### Text passage

-- Begin --

[RFC] Post Revisions

Note: We are moving the topics of this forum and it will be deleted at some point

Publish your own request for comments/change or patches for the next version of phpBB. Discuss the contributions and proposals of others. Upcoming releases are 3.2/Rhea and 3.3.
Post Reply
User avatar
tbackoff
Registered User
Posts: 180
Joined: Sat Jun 12, 2010 3:25 am

Re: [RFC] Post Revisions

Post by tbackoff »

David,

I quickly glanced over your initial changes and noticed this:

Code: Select all

define('POST_REVISIONS_TABLE',        $table_previx . 'post_revisions'); 
That should be $table_prefix

User avatar
imkingdavid
Registered User
Posts: 1050
Joined: Thu Jul 30, 2009 12:06 pm

Re: [RFC] Post Revisions

Post by imkingdavid »

t_backoff wrote:David,

I quickly glanced over your initial changes and noticed this:

Code: Select all

define('POST_REVISIONS_TABLE',        $table_previx . 'post_revisions');
That should be $table_prefix
Good catch. Fixed.
I do custom MODs. PM for a quote!
View My: MODs | Portfolio
Please do NOT contact for support via PM or email.
Remember, the enemy's gate is down.

User avatar
imkingdavid
Registered User
Posts: 1050
Joined: Thu Jul 30, 2009 12:06 pm

Re: [RFC] Post Revisions

Post by imkingdavid »

For reference:

Code: Select all

<imkingdavid> hmm... the diff engine packaged with phpbb only shows changes per line, not per character. so if I were to write: "Post" and then change it to "Posting", it would show a line removed "Post" and a line added "Posting" instead of 3 characters added "ing"
<imkingdavid> is that preferrable or should I figure out how to do a per-character diff?
<bantu> imkingdavid: AFAIK diff is by definition line-based
<imkingdavid> bantu: perhaps, but the diff engine I referenced in my gsoc proposal, http://www.raymondhill.net/finediff/viewdiff-ex.php has options for per-character, per-word, per-sentence, and per paragraph/line
<bantu> ah
<imkingdavid> I think that a diff for code works best as per-line, but a diff for user-written content (i.e. prose) is better either per-word or per-character
<bantu> yes, that might be the case
<imkingdavid> I don't want to package two diff engines with phpBB, though, so if we were to use a per word or per character diff,  I would have to write it myself
<imkingdavid> which is okay if we want to do that
<-- stodan (~daniel@unaffiliated/stodan) has quit (Quit: Over & Out)
<bantu> imkingdavid: Have you thought about conflict resolution yet?
<imkingdavid> bantu: not yet. i'd need an example conflict to test
<imkingdavid> although...

-- End --

### Supplied information
-- Begin --

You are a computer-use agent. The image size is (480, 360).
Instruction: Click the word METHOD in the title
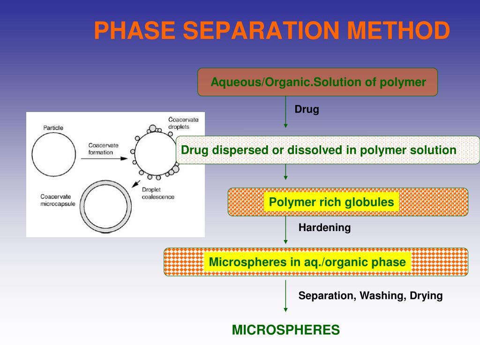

-- End --

### Set problem A
Answer these from the post revisions thread, each on its own line:
(i) What typo did tbackoff spot in the define line?
(ii) How does the diff engine packaged with phpBB show changes?
(iii) What did bantu ask imkingdavid about near the end of the chat log?
### Set problem B
List every diff option that, according to the post revisions thread, the engine from imkingdavid's gsoc proposal offers.
### Set problem C
Carry on the post revisions thread from its last line.

### Final answer A
(i) It says $table_previx, and it should be $table_prefix.
(ii) It shows changes per line, not per character.
(iii) Whether he had thought about conflict resolution yet.

### Final answer B
Per-character, per-word, per-sentence, and per paragraph/line.

### Final answer C
<imkingdavid> it only ever compare two post revisions, so I'm not sure how there could be a conflict
<bantu> exactly
<bantu> so we just won't support branching off
<bantu> say two people editing at the same time
<bantu> this is fine I guess
<imkingdavid> revisions are based on posts, not other revisions. so if two people edit at the same time, two revisions will be made on the post, and the most recently finished one will be used
<imkingdavid> if the other one is decided to be better, they can swap them
<bantu> imkingdavid: they will usually want to merge them
<bantu> and the last editor will already get a warning about it
<imkingdavid> right
<bantu> I'm not sure about the overhead of using a character or word based approach for storage.
<imkingdavid> bantu: all revisions are stored in full text, nto as diffs
<imkingdavid> not*
<bantu> I'm pretty sure git does line-based and e.g. GitHub just highlights words again
<imkingdavid> right
<bantu> imkingdavid: so this is just about display
<imkingdavid> basically
<imkingdavid> when I change the word "Post" to "Posting" I only want to see "ing" in green, not "Post" in red and "Posting" in green
<imkingdavid> although, if we go word-based, it would be the latter
<imkingdavid> but the whole line wouldn't show as a change, just that word
<imkingdavid> which would be okay too
<bantu> line based is certainly bad for display
<bantu> I agree with that
<imkingdavid> alright, I'll work on either word or character based diff. which would you prefer?
<bantu> Especially since a post can be a single line that is very long.
<imkingdavid> right
<bantu> I don't think there would be a problem with packaging another diff engine.
<bantu> The current diff engine is however also used for doing actual merges.
<bantu> So it is kind of important that things actually work there.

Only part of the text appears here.